On 16 Oct., the U.S. Office of Management and Budget published a request for information on federal agency handling of commercially available information containing personally identifiable information. The OMB is focused specifically on the use of such data in systems driven by artificial intelligence.
This is an important opportunity to shape the federal government's still-developing policies on both commercially available data and AI. Comments are due 16 Dec.
The RFI speaks in terms of "privacy risks," but a narrow interpretation of privacy, which is too often reduced to mere transparency, would obscure the meaning and value of privacy as "fair information practices." Discussions of "responsible handling" of personal information must focus on consequences, as governments, like corporations, use information to make decisions about people. In the case of government, this can include highly impactful decisions on eligibility for benefits, including for veterans, disability and family support, and loans, including for housing and education, not to mention tax enforcement and criminal justice.

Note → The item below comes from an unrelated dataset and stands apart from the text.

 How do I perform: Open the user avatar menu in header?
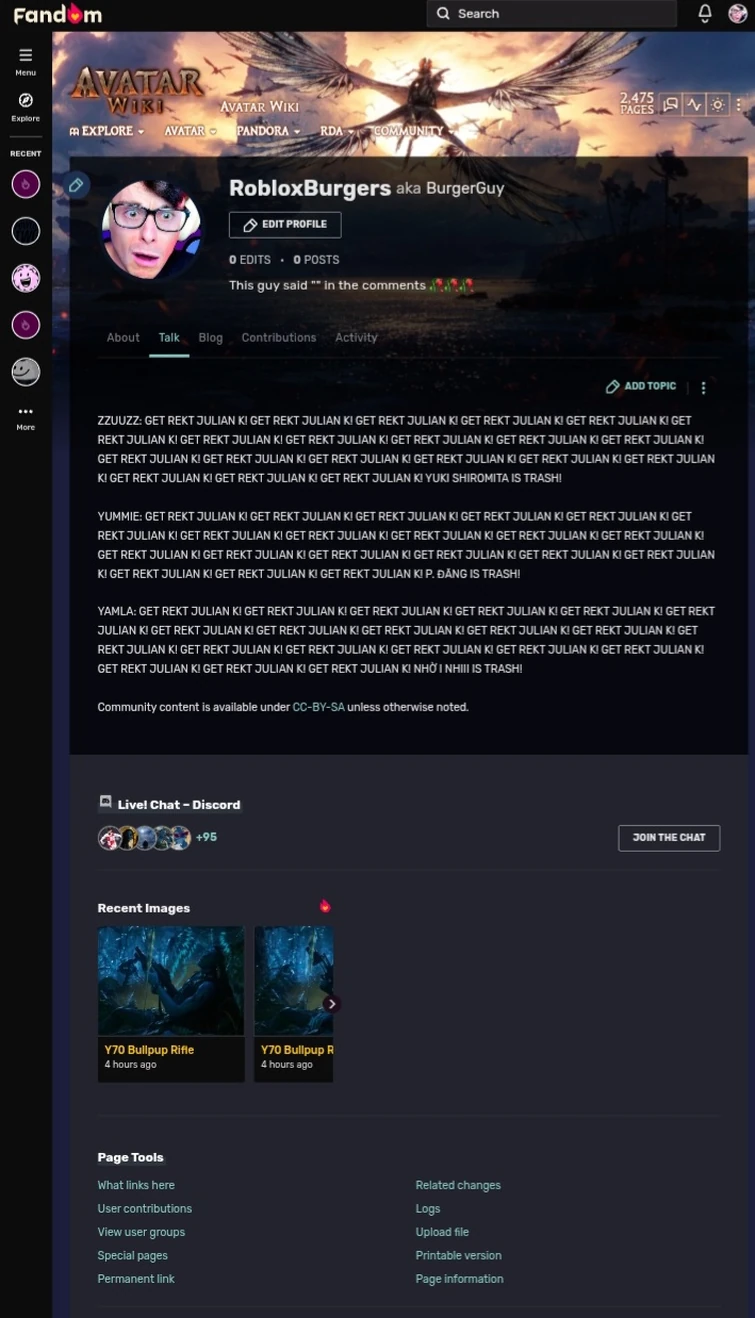coord(738,13)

Last year, I collaborated with cybersecurity and public policy expert Susan Landau of Tufts University, AI developer Ece Kamar of Microsoft and computer scientist Steve Bellovin of Columbia University to convene a two-day workshop on government use of AI and other advanced decision-making tools. Participants confirmed automated systems are sometimes biased and divorced from human realities, and if their internal workings are shielded by claims of intellectual property by the contractors who develop the systems for the government, they can produce unfair decisions without redress.
The addition of commercially available information, which may be incomplete, incorrect or irrelevant, could only exacerbate the problem.

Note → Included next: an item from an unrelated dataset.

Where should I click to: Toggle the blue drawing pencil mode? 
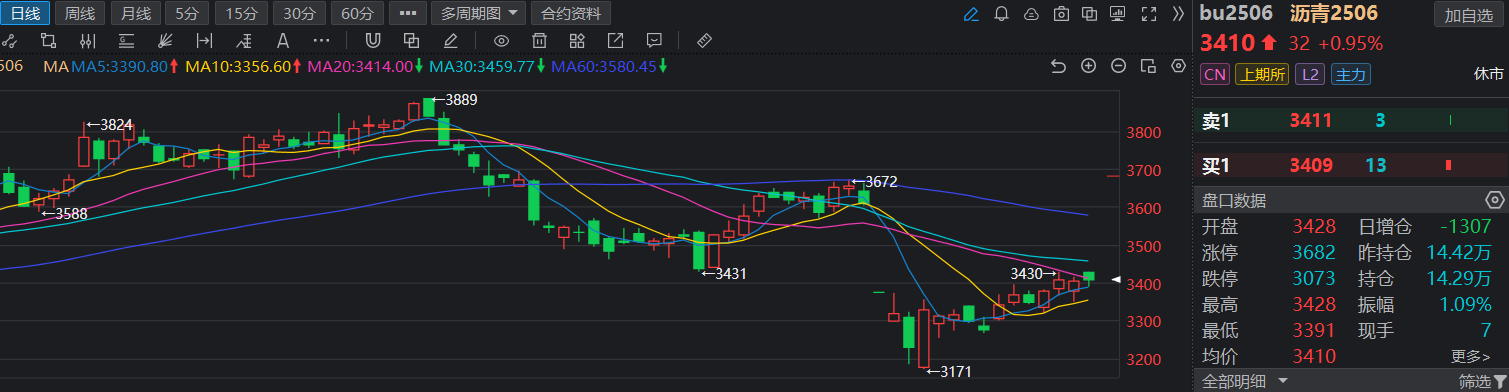click(x=971, y=14)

Thus one of the biggest privacy risks in the use of commercially available information and AI is the risk of erroneous, opaque decisions with severe adverse consequences for individuals, such as denial of health benefits, loans or employment and unjustified targeting in enforcement actions.
The RFI touches on some of these issues when it asks for input on "appropriate mitigation of privacy risks." One of the most powerful mitigation tools available is due process — the right to challenge adverse decisions about oneself.
A key finding to emerge from our workshop discussion last year is it is in fact possible to design decision-making systems that use the most advanced technology while still being understandable and contestable. The concrete recommendations coming out of our workshop on how to achieve "due process by design" in AI-based systems are relevant to both government agencies and private sector entities looking to reap the benefits of AI while avoiding its risks.
Our recommendations
Notice to individuals that their case has been decided based in whole or in part on an automated process is a prerequisite of contestability. Notice must be understandable and actionable.
Contestability must be incorporated into the system design, beginning with the decision whether to use an automated system in a decision-making or decision-supporting role at all.
Those who will be directly affected by an automated system must be involved in design consultations and testing.
The automated features of a system should never be allowed to supplant or displace the criteria specified in law for any given program or function. For example, if the legal standard for a disability benefit is medical necessity, the factors or criteria considered by the automated process should not be presumed to be the only way for an applicant to demonstrate medical necessity.
Contestability features of a system must be stress tested with real-world examples and scenarios before field deployment.
Integrating contestability considerations into the procurement process — the nuts and bolts of government contracting — is critical because many automated decision-making systems will be designed and built, and may be managed as a service, for the government by contractors. Solicitations and contracts must clearly require contractors to deliver contestability as a core system feature. Contractors should not be allowed to use assertions of trade secrecy or other intellectual property claims to frustrate contestation.
Federal officials should ensure contestability is required of the states implementing federal programs.
The OMB request for input on commercial data and AI offers a new opportunity for the federal government to fully embrace these key points.
Jim Dempsey is the managing director for the IAPP Cybersecurity Law Center.